- [Given information]:
....................

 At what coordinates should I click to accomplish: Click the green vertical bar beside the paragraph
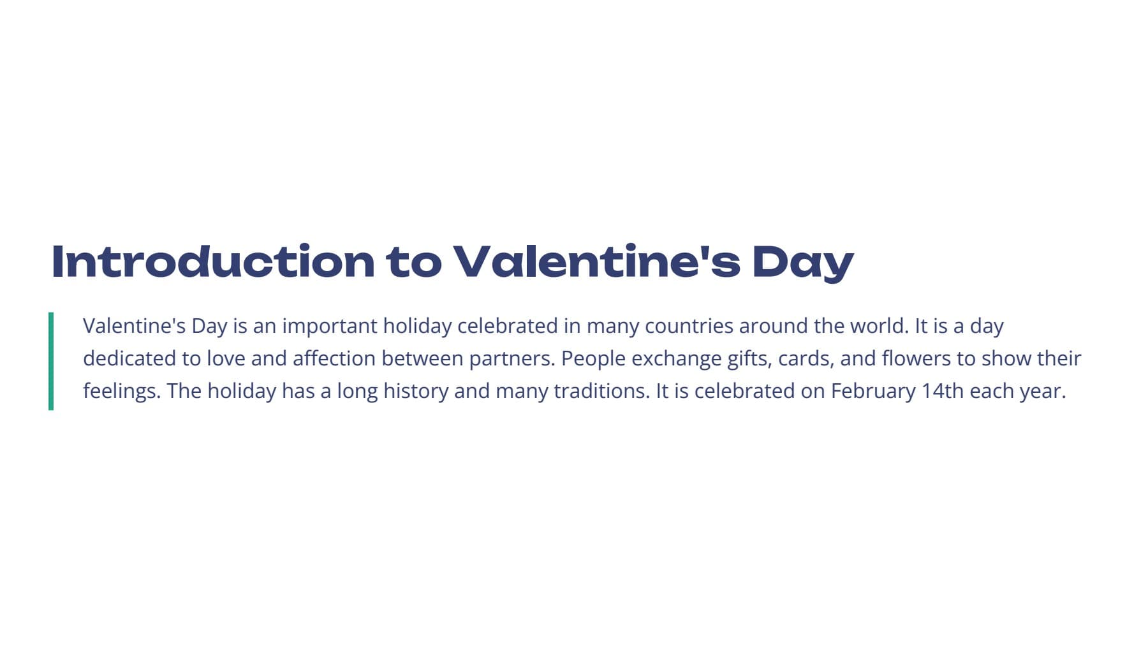point(51,360)
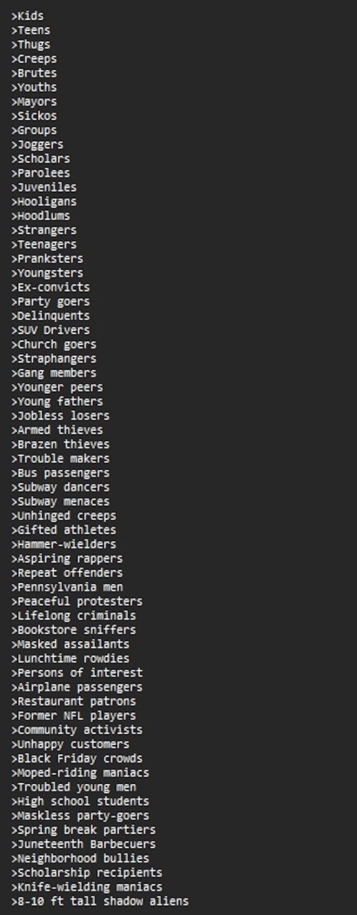Viewport: 357px width, 915px height.
Task: Click the ">Hooligans" text
Action: (x=44, y=202)
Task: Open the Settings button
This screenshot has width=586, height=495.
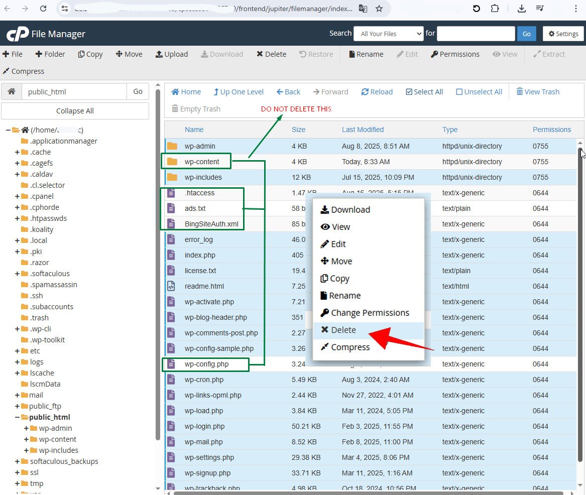Action: coord(563,34)
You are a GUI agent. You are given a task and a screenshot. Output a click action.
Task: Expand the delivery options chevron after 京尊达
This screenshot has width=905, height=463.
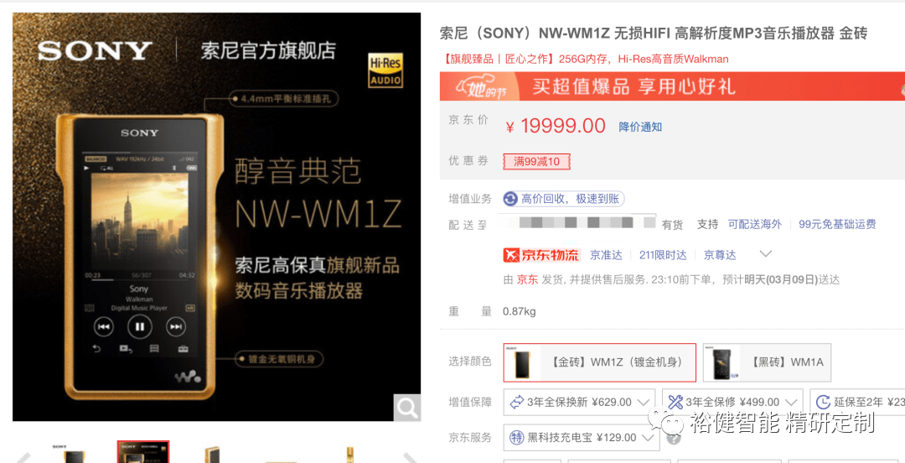[765, 254]
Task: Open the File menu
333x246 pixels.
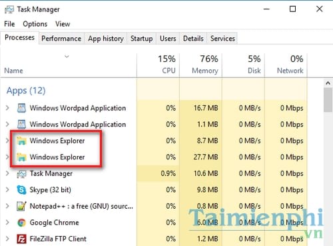Action: click(9, 24)
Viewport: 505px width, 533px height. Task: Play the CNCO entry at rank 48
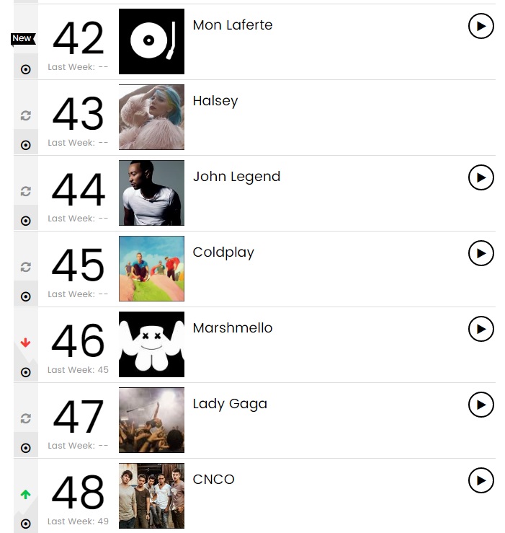point(481,480)
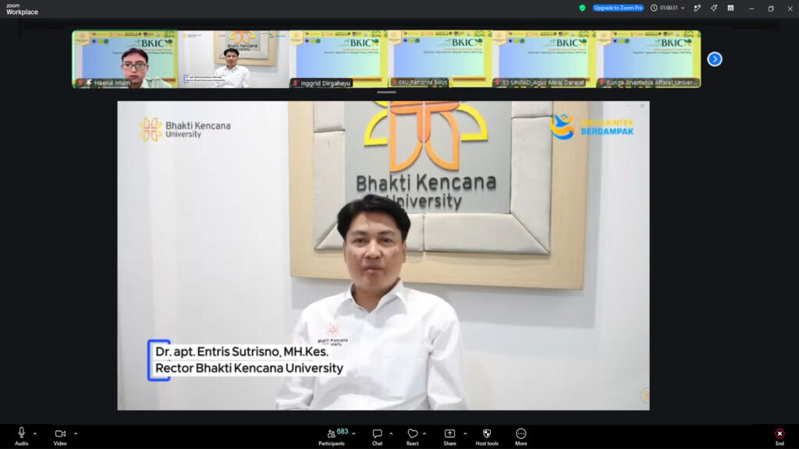Open the Chat panel
The width and height of the screenshot is (799, 449).
377,437
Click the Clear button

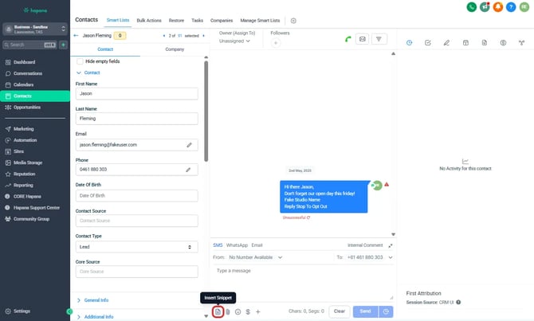click(339, 311)
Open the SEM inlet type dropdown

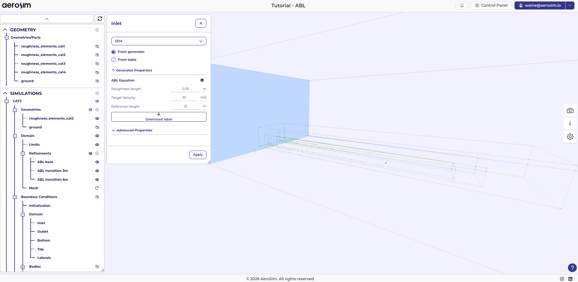[x=159, y=41]

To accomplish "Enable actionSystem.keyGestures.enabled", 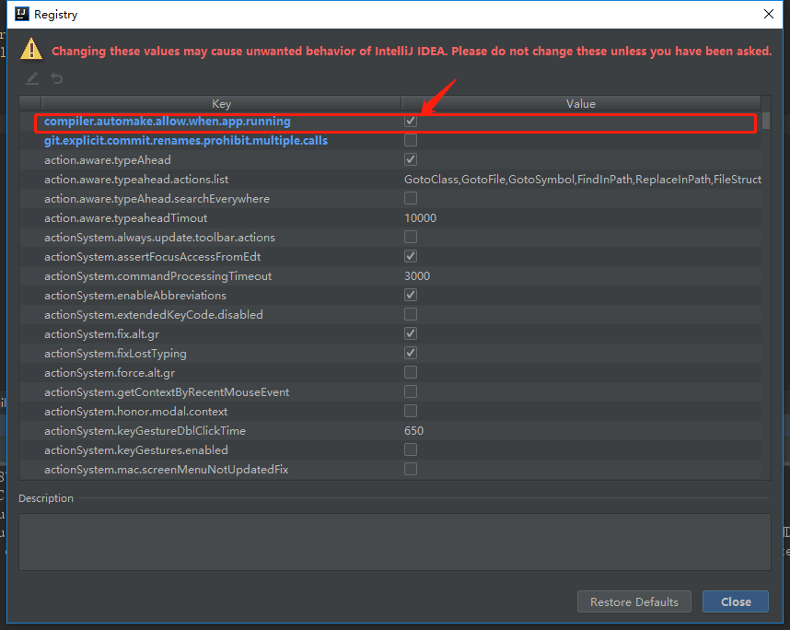I will coord(410,449).
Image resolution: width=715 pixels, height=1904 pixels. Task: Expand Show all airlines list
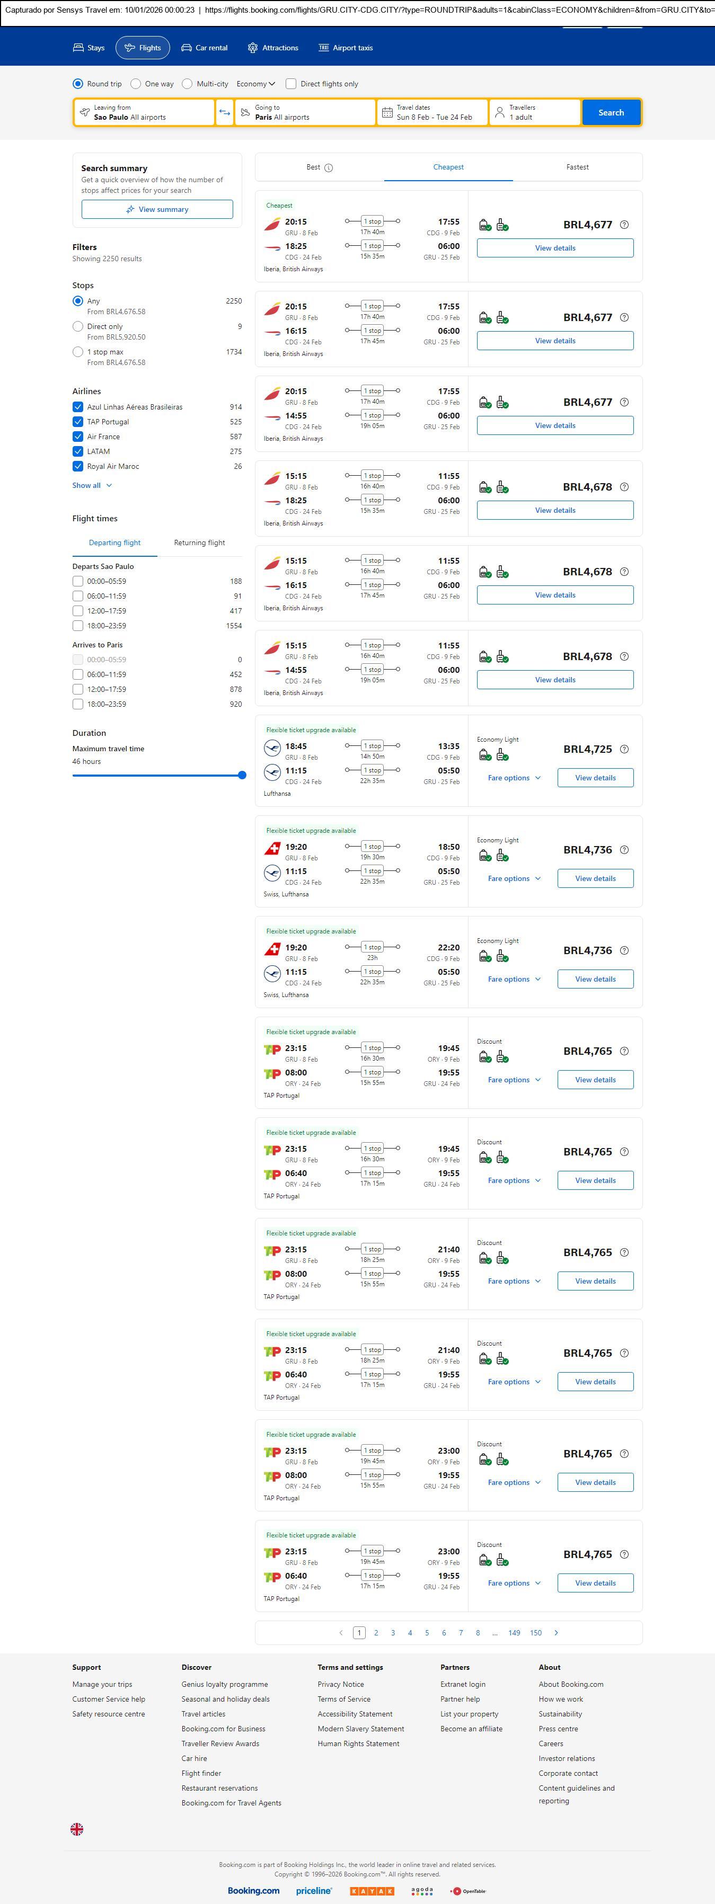[92, 486]
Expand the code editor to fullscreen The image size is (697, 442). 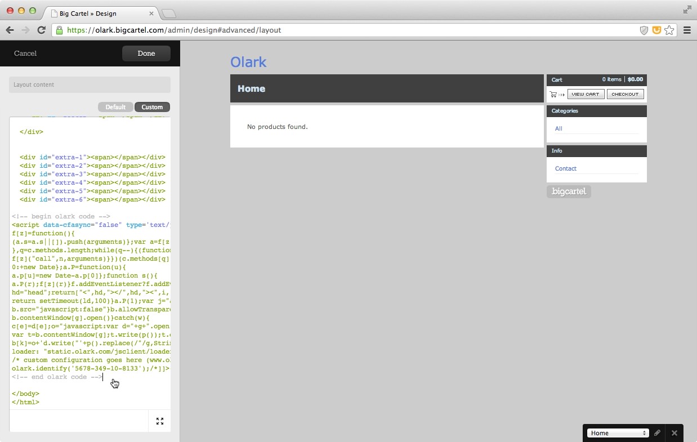click(160, 421)
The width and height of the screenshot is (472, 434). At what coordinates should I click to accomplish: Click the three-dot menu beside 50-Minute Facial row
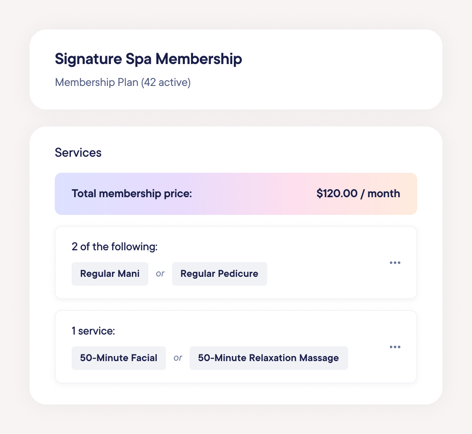[x=395, y=347]
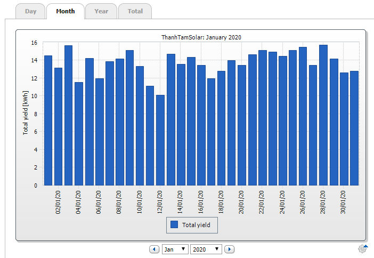The width and height of the screenshot is (374, 258).
Task: Select the Month tab
Action: click(x=65, y=11)
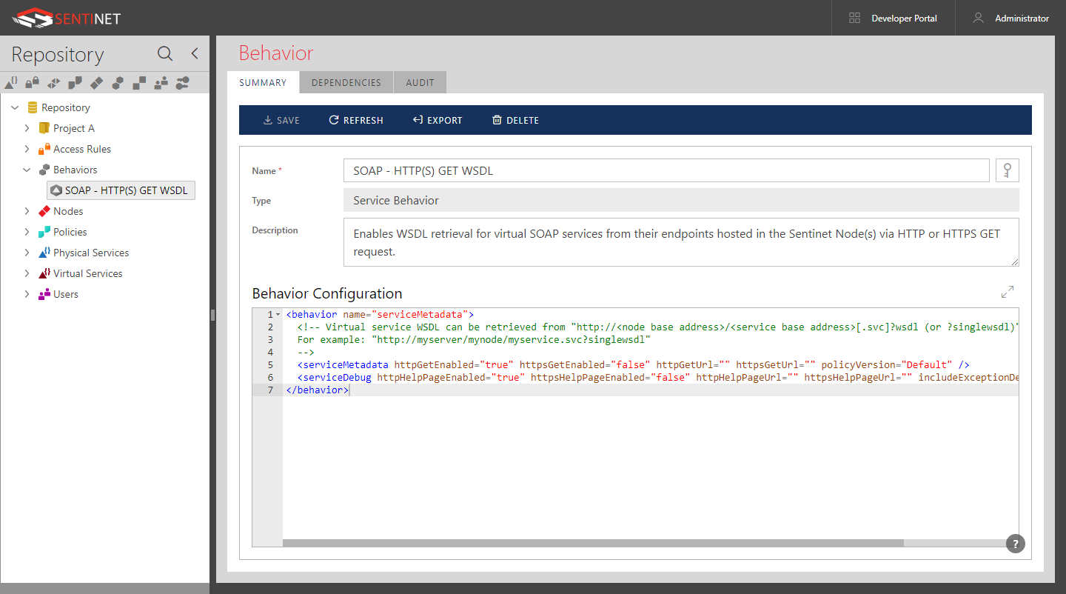Click the Delete button
Screen dimensions: 1066x594
[x=515, y=120]
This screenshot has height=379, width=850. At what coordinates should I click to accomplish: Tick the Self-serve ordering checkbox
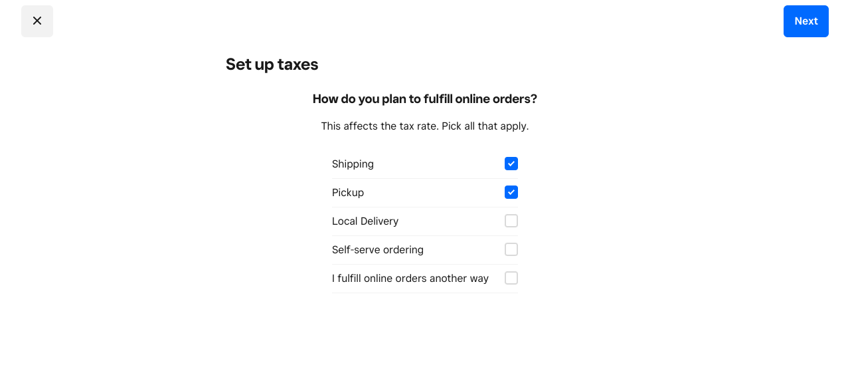point(511,249)
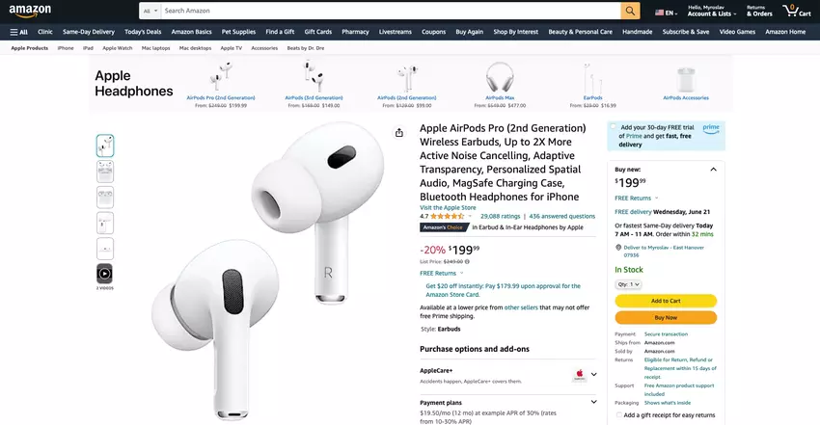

....................

- [Work to be completed]:
Exact repetition required: repeat the first line of the listing above, the line containing "You are a GUI", and every line between, leaving out pictures.

- [Written reply]:
 At what coordinates should I click to accomplish: Click the green vertical bar beside the paragraph
point(51,360)
Viewport: 357px width, 915px height.
Task: Click the ">Hooligans" text
Action: (x=44, y=202)
Task: Open the Settings button
This screenshot has width=586, height=495.
Action: coord(563,34)
You are a GUI agent. You are given a task and a screenshot. Output a click action.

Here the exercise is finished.